I'd say our house is still a work in progress when it comes to decorating it. Steve and I don't have a lot of expensive furniture, but we've bought a few nice pieces over the past few years. (I cringed when one woman in the article said her 4-year-old used a pen to carve her name into a cherry dining table just delivered from France. “I thought I would die,” she said.) But I know I've had to let go of some of my decorating dreams since Daniel became mobile.

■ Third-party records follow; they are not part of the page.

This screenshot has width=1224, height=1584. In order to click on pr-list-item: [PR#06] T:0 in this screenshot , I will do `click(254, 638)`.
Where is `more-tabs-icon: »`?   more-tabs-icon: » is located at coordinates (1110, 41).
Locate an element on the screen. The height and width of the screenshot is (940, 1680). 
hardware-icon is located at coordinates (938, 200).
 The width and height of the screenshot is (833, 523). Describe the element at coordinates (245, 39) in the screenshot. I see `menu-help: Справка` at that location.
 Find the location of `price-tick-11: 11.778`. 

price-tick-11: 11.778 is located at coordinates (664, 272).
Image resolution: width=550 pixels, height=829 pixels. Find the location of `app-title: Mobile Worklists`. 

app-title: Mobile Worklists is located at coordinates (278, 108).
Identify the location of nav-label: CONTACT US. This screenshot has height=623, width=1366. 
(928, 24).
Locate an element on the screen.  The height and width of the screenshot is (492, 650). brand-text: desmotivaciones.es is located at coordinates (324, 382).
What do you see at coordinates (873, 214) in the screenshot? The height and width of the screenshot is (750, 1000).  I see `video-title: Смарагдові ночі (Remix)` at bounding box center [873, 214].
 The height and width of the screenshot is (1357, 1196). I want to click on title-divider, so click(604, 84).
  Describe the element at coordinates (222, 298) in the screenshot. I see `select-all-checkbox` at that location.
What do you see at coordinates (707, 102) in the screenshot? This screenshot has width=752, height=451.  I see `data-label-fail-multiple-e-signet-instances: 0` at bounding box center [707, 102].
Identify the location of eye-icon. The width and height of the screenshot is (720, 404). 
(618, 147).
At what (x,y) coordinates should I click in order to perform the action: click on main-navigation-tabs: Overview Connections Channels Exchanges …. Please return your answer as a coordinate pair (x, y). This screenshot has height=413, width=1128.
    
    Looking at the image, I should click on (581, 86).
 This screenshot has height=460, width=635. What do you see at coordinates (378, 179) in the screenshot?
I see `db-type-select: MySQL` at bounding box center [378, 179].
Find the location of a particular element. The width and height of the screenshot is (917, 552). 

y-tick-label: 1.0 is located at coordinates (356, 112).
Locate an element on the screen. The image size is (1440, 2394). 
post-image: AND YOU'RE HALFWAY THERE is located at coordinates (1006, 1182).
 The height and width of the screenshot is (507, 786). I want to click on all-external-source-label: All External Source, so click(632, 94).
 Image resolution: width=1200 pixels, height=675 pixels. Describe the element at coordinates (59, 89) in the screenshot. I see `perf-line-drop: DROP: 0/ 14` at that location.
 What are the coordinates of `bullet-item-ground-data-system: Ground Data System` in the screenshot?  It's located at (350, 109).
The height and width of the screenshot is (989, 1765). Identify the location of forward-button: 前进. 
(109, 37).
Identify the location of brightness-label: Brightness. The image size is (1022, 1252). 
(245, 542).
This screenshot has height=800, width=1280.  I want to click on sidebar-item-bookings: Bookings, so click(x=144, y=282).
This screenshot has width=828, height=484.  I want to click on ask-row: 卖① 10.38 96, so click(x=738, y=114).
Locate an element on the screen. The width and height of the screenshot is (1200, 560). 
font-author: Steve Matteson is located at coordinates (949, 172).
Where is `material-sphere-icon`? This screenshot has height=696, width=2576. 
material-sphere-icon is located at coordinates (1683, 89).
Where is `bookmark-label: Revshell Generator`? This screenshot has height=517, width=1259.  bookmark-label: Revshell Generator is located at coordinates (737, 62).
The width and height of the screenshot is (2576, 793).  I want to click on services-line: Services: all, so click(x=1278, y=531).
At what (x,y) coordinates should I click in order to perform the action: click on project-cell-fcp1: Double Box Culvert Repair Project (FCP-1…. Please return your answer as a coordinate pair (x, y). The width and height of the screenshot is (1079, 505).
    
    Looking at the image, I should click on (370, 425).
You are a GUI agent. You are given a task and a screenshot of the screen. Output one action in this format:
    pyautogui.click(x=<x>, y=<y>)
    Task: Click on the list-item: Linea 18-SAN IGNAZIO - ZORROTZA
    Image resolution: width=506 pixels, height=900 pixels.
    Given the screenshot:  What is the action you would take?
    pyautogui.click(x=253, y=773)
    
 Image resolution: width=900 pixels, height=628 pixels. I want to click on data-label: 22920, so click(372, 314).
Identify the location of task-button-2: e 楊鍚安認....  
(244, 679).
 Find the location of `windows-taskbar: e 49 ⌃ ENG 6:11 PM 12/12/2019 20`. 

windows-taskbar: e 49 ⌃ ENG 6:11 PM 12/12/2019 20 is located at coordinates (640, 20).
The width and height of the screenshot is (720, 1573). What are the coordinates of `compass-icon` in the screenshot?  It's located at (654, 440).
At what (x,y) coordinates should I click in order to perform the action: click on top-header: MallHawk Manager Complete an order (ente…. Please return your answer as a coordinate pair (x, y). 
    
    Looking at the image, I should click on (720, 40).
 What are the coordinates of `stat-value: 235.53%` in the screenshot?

Our living room is strewn with toys, which sometimes end the day reorganized into their baskets, but often spend the night un-put-away. A few of the sharper corners on the coffee table and wood mission chair are covered with horrendously ugly foam protectors, which we realized were necessary after Daniel started to bruise his head on them repeatedly. The coffee table is shoved up against the beautiful cherry bookcase, giving him more play space and blocking from his reach (for now) a few items we would like to keep there untouched — certain books, the box of bill-paying essentials, candles, pottery figures I acquired in Mississippi. The open shelves that serve as part of a dividing wall between our dining room and the front door used to have family photos lined up on them (and Steve's entire CD collection, a holdover from his bachelor days that I confess I was happy to see go). Now they're pretty much empty, except to serve as repositories for harmless, unbreakable things like stuffed animals. We deliberately chose a closed armoire to house our TV, stereo equipment, DVDs and CDs because otherwise they would become part of Daniel's toy collection. Some toddlers might leave that stuff alone, but not Daniel. He has an amazingly persistent sense of curiosity. We set up old stereo equipment in the basement playroom just so he can push buttons, turn knobs and insert plugs to his heart's content. Maybe he will be like his grandpa and be an electronics genius.
In the meantime, we walk the ever-shifting line between keeping our belongings (and son) safe and not giving in completely. We haven't drilled any holes for drawer-blocking devices into our bedroom dresser or nightstands yet — we just can't bear to — so Daniel has free reign in our drawers. We adjust by making sure there's nothing in there that can hurt him. Pens? Nope. Foot buffers? OK. Socks? Fine. We're training him to put them back when he's done pulling them out of my sock drawer. (I am sure we will regret this choice the day he carries some embarrassing bedroom item out into the living room during playgroup, but so far he hasn't looked twice at the ... ahem ... unmentionables.) I resonated with a comment one woman in the article made: “I’m pretty sensitive aesthetically, and it does something for me when I look at a pretty room," she said, describing a dining room they converted into a children's play area. "Looking at what the room used to be was the visual equivalent of listening to Bach or Mozart. Now it’s the visual equivalent of listening to Barney.”
I figure it's just a few years before maybe we can have some of our space back. In the meantime, we try to keep a sense of perspective. We may not have a perfect house, but we do have a pretty cute son (who I'm sure is going to have a pretty cute brother), and we're very fortunate for that. So we live with the toddler-proof home and do our best to keep him away from the gorgeous coffee table displays when we go to other people's houses. That's our life, and I'm OK with it.